Problems to work on —
1 - In the passage on pizzaburger politics below, condense the paragraph beginning "But Biden's Pizzaburger Presidency" into a short bulleted list that keeps its main facts.
2 - According to the passage on pizzaburger politics below, who coined the name "Pizzaburger politics"?

This school of politics – "Everyone is angry at me, therefore I am doing something right" – has a name, courtesy of Anat Shenker-Osorio: "Pizzaburger politics." Say half your family wants burgers for dinner and the other half wants pizza: make a pizzaburger and disappoint all of them, and declare yourself to be a politics genius:
https://pluralistic.net/2023/06/17/pizzaburgers/
But Biden's Pizzaburger Presidency doesn't disappoint everyone equally. Sure, Biden appointed some brilliant antitrust enforcers to begin the long project of smashing the corporate juggernauts built through forty years of Reaganomics (including the Reganomics of Bill Clinton and Obama). But his lifetime federal judicial appointments are drawn heavily from the corporate wing of the party's darlings, and those judges will spend the rest of their lives ruling against the kinds of enforcers Biden put in charge of the FTC and DoJ antitrust division:
https://www.thebignewsletter.com/p/judge-rules-for-microsoft-mergers
So that's one reason that Biden's comms team won't talk about his most successful and popular policies. But there's another reason: schismogenesis.

Dataset —
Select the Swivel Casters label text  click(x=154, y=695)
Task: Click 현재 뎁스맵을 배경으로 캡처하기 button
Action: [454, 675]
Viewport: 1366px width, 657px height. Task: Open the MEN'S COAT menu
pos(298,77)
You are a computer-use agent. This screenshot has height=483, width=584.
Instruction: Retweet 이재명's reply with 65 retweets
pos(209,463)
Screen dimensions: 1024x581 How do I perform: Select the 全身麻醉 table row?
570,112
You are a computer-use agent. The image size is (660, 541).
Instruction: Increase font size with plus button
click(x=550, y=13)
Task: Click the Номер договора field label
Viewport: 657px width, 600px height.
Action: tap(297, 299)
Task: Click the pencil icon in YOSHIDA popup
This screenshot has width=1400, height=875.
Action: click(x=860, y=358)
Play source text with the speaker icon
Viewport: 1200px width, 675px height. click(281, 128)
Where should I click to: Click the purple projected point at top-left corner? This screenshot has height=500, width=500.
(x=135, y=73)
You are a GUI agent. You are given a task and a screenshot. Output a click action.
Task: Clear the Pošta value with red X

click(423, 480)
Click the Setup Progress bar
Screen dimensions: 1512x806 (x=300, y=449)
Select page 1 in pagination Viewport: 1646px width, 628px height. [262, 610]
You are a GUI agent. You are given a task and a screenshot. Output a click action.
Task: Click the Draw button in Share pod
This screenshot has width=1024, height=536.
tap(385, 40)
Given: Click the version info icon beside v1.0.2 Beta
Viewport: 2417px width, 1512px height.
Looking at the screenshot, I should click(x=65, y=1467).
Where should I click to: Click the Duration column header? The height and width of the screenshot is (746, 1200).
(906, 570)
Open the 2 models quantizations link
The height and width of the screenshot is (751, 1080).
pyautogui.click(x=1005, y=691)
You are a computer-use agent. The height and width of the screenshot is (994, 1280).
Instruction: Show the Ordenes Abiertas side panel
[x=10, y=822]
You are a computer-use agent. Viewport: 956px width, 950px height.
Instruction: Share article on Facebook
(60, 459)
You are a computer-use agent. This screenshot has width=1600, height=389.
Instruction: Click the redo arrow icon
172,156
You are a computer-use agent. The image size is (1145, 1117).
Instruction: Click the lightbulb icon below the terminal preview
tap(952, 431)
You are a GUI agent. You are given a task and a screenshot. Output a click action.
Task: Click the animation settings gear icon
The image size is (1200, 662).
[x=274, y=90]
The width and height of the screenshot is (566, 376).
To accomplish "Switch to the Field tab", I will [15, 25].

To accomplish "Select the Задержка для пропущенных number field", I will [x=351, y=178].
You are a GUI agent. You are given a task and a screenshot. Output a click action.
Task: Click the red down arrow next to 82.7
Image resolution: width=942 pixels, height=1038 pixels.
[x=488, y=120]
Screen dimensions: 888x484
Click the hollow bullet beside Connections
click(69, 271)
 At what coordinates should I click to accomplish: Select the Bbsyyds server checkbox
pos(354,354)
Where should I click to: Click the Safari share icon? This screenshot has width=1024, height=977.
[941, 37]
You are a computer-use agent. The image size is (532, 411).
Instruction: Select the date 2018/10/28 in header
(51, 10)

Solutions in order —
1 -
- Biden's Pizzaburger Presidency does not disappoint everyone equally.
- Biden appointed capable antitrust enforcers to begin dismantling the corporate giants built over forty years of Reaganomics, including under Bill Clinton and Obama.
- His lifetime federal judicial appointees come largely from the party's corporate wing.
- Those judges will spend their careers ruling against the kinds of enforcers Biden placed at the FTC and the DoJ antitrust division.

2 - Anat Shenker-Osorio